Art. 650.4 (párr. 3.º). Aprobación del remate. Pago. Adjudicación de bienes (subasta de bienes muebles). Decreto sobre aprobación del remate a favor del mejor postor si la mejor postura no alcanza el 30 por ciento del valor de tasación ni cubre la cantidad por la que se ha despachado ejecución.
Art. 670.4 (párr. 3.º). Aprobación del remate. Pago. Adjudicación de los bienes al acreedor (subasta de bienes inmuebles). Decreto sobre aprobación del remate a favor del mejor postor si la mejor postura no alcanza el 50 por ciento del valor de tasación ni cubre la cantidad por la que se ha despachado ejecución
Art. 678.2 (párr. 2.º). Rendición de cuentas. Decreto sobre la aprobación o rectificación de las cuentas presentadas.
Art. 690.3. Administración de la finca o bien hipotecado. Decreto de aprobación de la rendición de cuentas de la administración de la finca.
Art. 700 (párr. 2.º). Embargo de garantía y caución sustitutoria. Decreto que acuerda el embargo de bienes para pago de las eventuales indemnizaciones sustitutorias y costas de ejecución en ejecución de condena no dineraria.
Art. 706. Condena de hacer no personalísimo. Decreto que aprueba la valoración del coste de hacer realizada por perito tasador.

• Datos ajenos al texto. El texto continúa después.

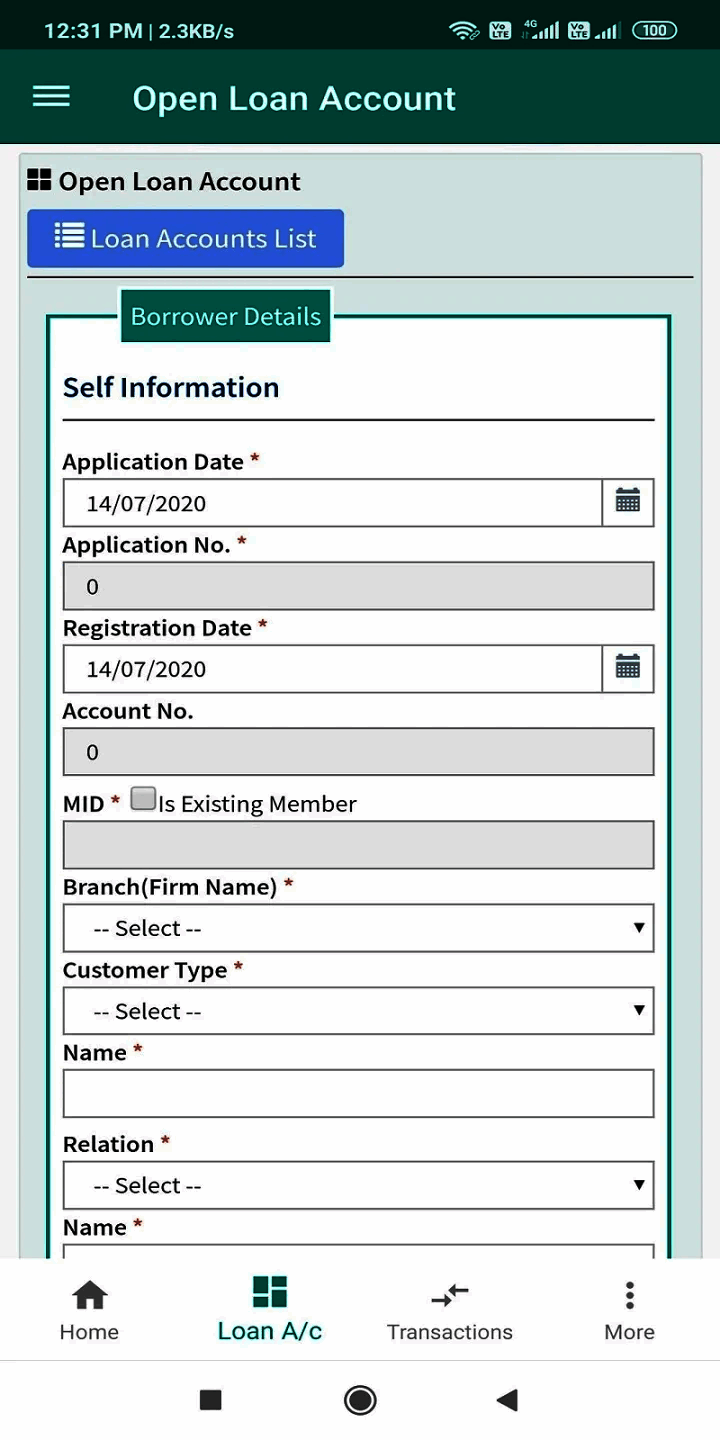Open the Application Date calendar picker

(x=627, y=502)
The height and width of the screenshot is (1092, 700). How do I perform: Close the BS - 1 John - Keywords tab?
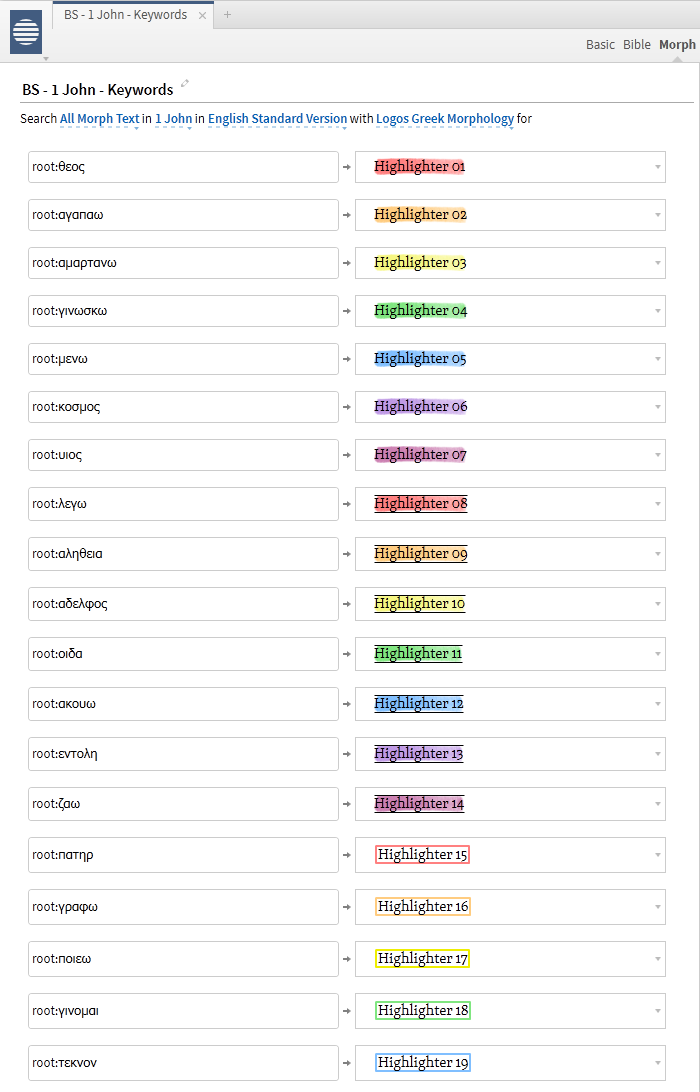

En estas resoluciones está expresamente previsto el recurso directo de revisión. Las previstas en los arts. 583 y 688 LEC ponen fin al procedimiento en cuanto acuerdan el sobreseimiento de la ejecución y podrá interponerse frente a ellas recurso de revisión. Frente a las restantes resoluciones cabe interponer recurso de reposición que será resuelto por decreto frente al que no cabe recurso de revisión. El artículo 454 bis prevé que puede reproducirse la cuestión necesariamente en la primera audiencia ante el tribunal y, si no fuera posible, mediante escrito antes de que se dicte la resolución definitiva para que se solvente en ella. Este precepto está pensado en el procedimiento declarativo, pero no en la ejecución, en la que no siempre está prevista la posibilidad de una audiencia ni va a existir una resolución definitiva dictada por el Tribunal, cuya intervención en el proceso es, como se ha señalado, limitada.
No podemos obviar que en la publicación de la subasta se ha de recoger en los términos fijados en la convocatoria y de ahí que al no coincidir partimos de la existencia de un error en los datos y en la tramitación del procedimiento que pudiera causar indefensión por lo que debe declararse la nulidad de lo actuado con carácter retroactivo al momento de publicarse en el portal de subastas debiendo publicar de nuevo los contenidos en el decreto.
CUARTO.-En cuanto a las costas, no ha lugar a la imposición de las mismas.
Vistos los preceptos citados y demás de general y pertinente aplicación, este Tribunal
Fallo
Se declara la nulidad de todo lo actuado con retroacción del procedimiento al momento de la publicación en el portal de subastas de los datos de la misma. Todo ello sin expresa condena en costas.
Dese al depósito el destino legal si se hubiere constituido
Notifíquese la presente resolución a las partes, haciéndoles saber que contra la misma no cabe recurso alguno.
Así, por esta nuestro Auto, lo pronunciamos, mandamos y firmamos.